_VORLIEGENDER TEXT:_
★ ★ ★

Aus dem Leben der Sixtina

Leipzig, 4. November 2011, 06:56 | von Paco

In Dresden werden ja gerade die beiden berüchtigsten Raffael-Madonnen gegenübergestellt (Semperbau am Zwinger, noch bis 8. Januar 2012). Darüber gibt es einen schönen FAZ-Artikel von Andreas Platthaus, den ich mit etwas Verspätung eben erst gelesen habe.

Ich war jetzt selbst noch nicht in der Ausstellung, aber mir fiel beim Lesen sofort eine Episode aus dem Leben der einen Madonna ein, eine Episode, die Mitte der Achtzigerjahre von dem lettischen Künstler Mihails Korņeckis (1926–2005) nachträglich gemalt wurde – jetzt bitte nicht erschrecken:

Gerettete Madonna (1984-1985); (C) LNMM, Riga

Das Bild aus dem LNMM in Riga trägt den Titel »Gerettete Madon­na« (»Izglābtā Madonna«, 1984/85, 156×180 cm) und ist natürlich gemalte Kulturpolitik (siehe Matthias‘ Kommentar unten). Die Ge­schichte, die mit dieser Figurenanordnung erzählt werden soll, geht ungefähr so (mit Dank an Wolfgang Stärke):

Zunächst wird der Blick sofort auf das Bild im Bild gelenkt, auf Raffaels »Sixtinische Madonna«, die normalerweise in der Dresdner Gemälde­galerie Alte Meister hängt. Die dargestellte Szene zeigt allerdings, wie sie bei Kriegsende von der Roten Armee in sagen-wir-mal Sicherheit gebracht wird bzw. worden ist (zurück nach Dresden ging sie erst nach Stalins Tod Mitte der 50er-Jahre).

★ ★ ★

_AUFGABENSTELLUNG:_
A. Geben Sie aus dem Text über die Sixtinische Madonna die Stelle wortgetreu wieder, die bei „Zunächst wird der“ beginnt und bei „Mitte der 50er-Jahre).“ endet.
B. Führen Sie den Text über die Sixtinische Madonna im Anschluss an seinen letzten Satz weiter.
Die Einträge stehen in keinem Zusammenhang mit dem Text über die Sixtinische Madonna.

_GEGEBENE INFORMATIONEN:_
★ ★ ★

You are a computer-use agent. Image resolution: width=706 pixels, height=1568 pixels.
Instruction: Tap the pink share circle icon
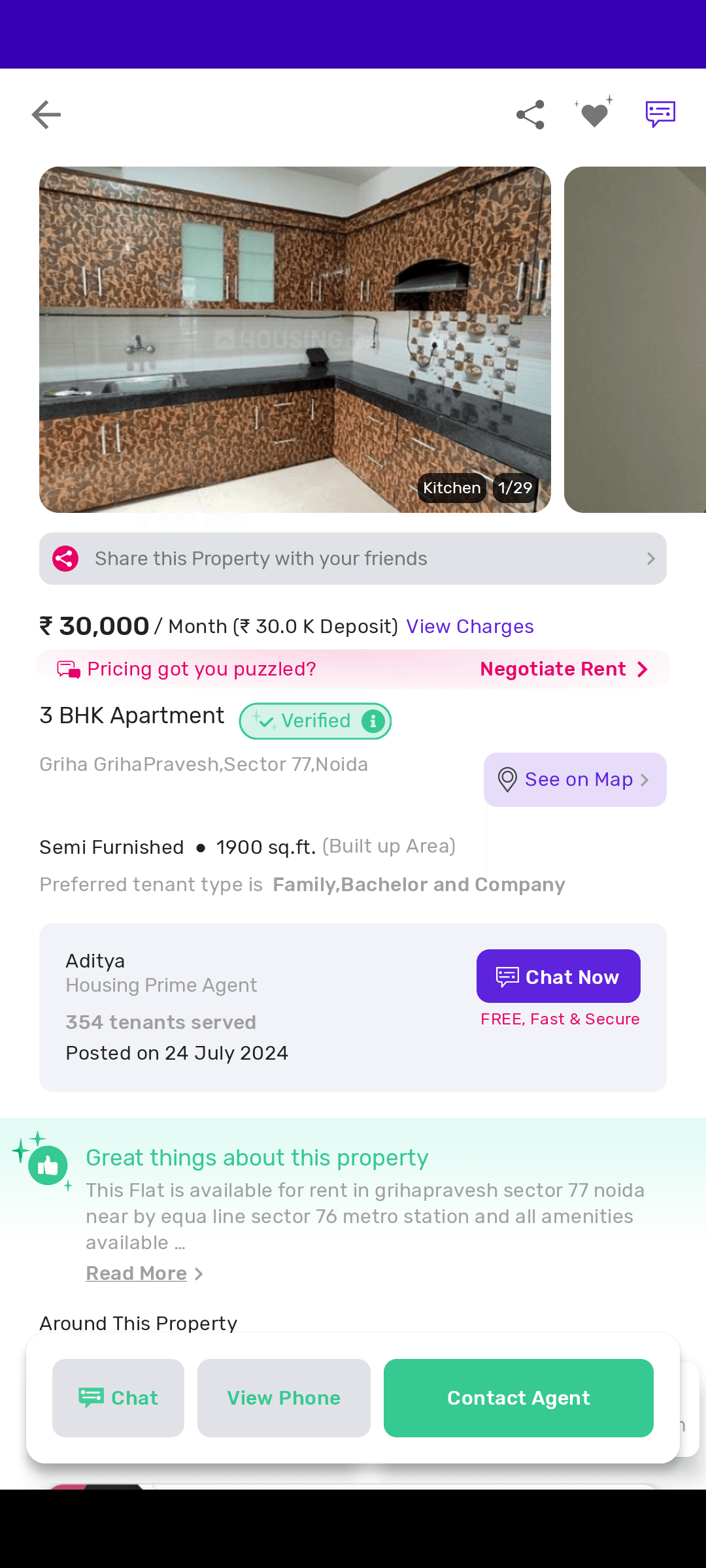point(65,559)
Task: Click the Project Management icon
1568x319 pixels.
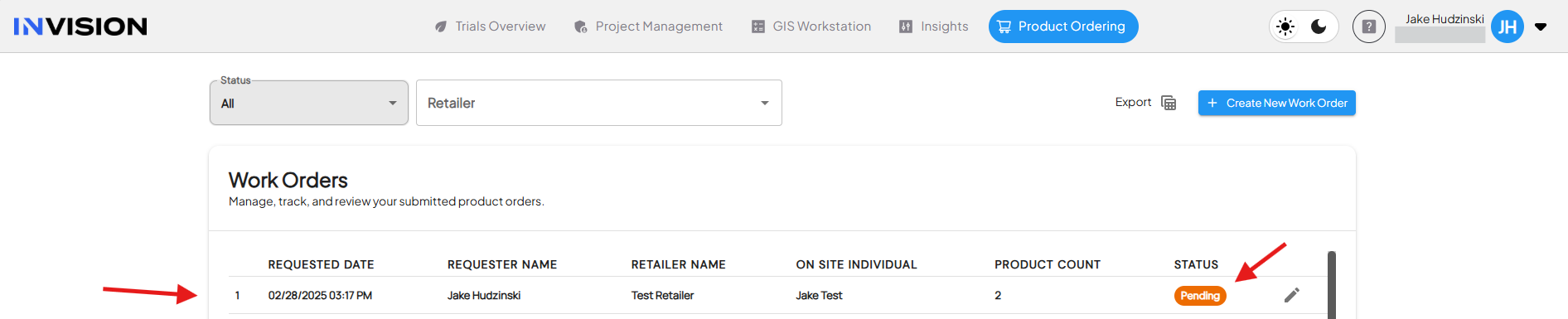Action: coord(581,27)
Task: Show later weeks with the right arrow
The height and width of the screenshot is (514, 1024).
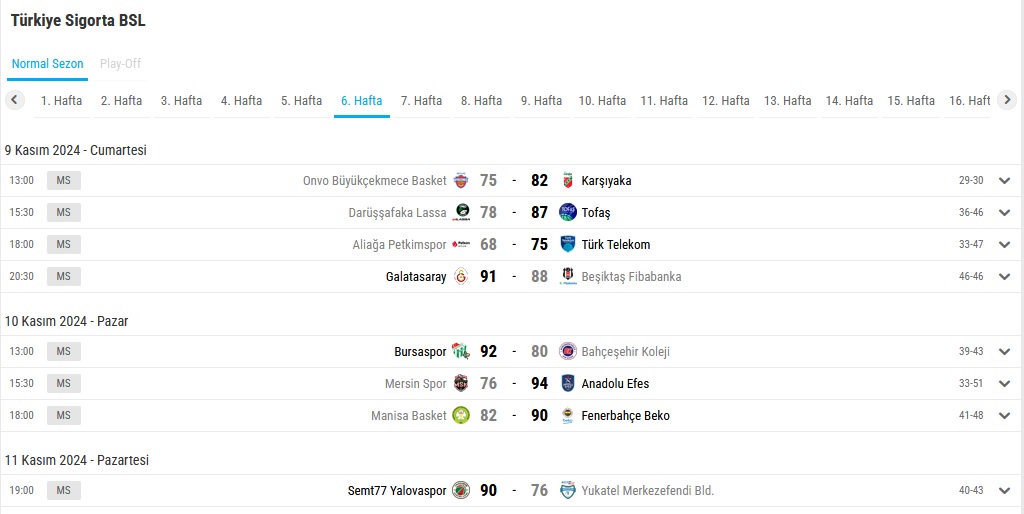Action: (x=1007, y=100)
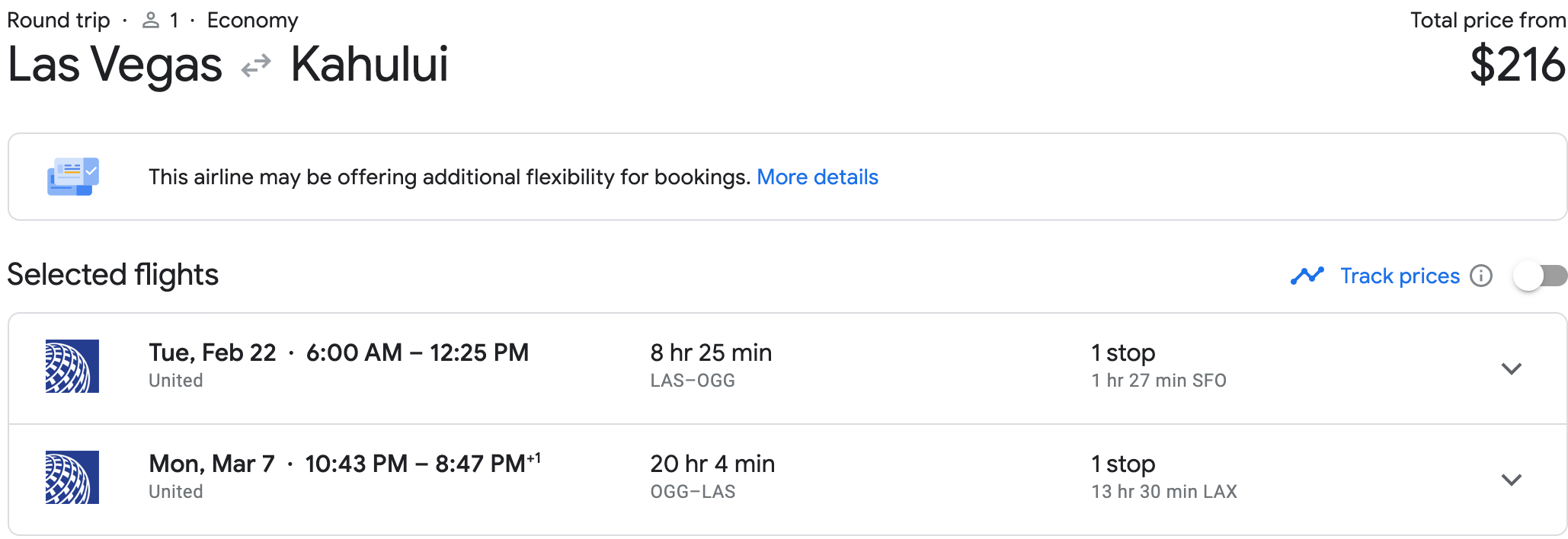Click the United logo on the Feb 22 flight
Screen dimensions: 1568x539
[72, 366]
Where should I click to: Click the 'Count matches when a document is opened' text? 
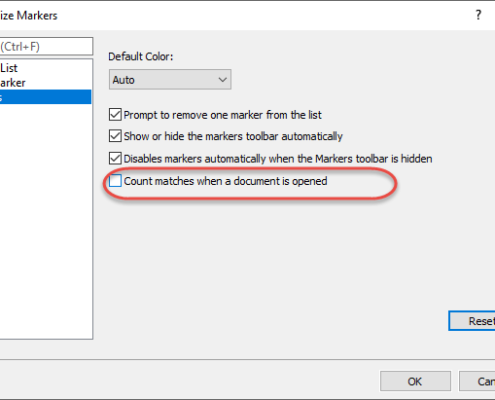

★ ★ ★

_DIE ERGEBNISSE:_
A.
Zunächst wird der Blick sofort auf das Bild im Bild gelenkt, auf Raffaels »Sixtinische Madonna«, die normalerweise in der Dresdner Gemälde­galerie Alte Meister hängt. Die dargestellte Szene zeigt allerdings, wie sie bei Kriegsende von der Roten Armee in sagen-wir-mal Sicherheit gebracht wird bzw. worden ist (zurück nach Dresden ging sie erst nach Stalins Tod Mitte der 50er-Jahre).

B.
Der sowjetlettische Künstler hat den Raffael nun also auf seine eigene Leinwand kopiert, was ihm auch mehr oder weniger gut gelungen ist. Vor dieser Grundierung findet dann die eigentliche Story statt, die Raffaels Dreieckskomposition spiegelt:

Zwei russische Soldaten bewachen das sichergestellte Großgemälde samt einer (ebenfalls uniformierten, aber kittelbewehrten) Expertin, die direkt von der Heilige Barbara beschützt zu werden scheint, die aus dem Raffaelgemälde heraus direkt auf sie herabblickt. Die Kittelfrau wiederum hält eine Lupe in der Hand und scheint mit leichtem Silberblick mit dem linken Putto kommunizieren zu wollen. Die Linie von ihren Augen über die Lupe endet allerdings im Fußbereich des Papstes.

Korņeckis scheint überhaupt ein paar Probleme mit der Perspektivität zu haben: Die MP des rechten Soldaten (eine PPSch-41) ist recht kühn verzogen, das ist dann fast sozialistischer Unrealismus oder, bei wohlwollender Interpretation, eine Art Reprise des Manierismus.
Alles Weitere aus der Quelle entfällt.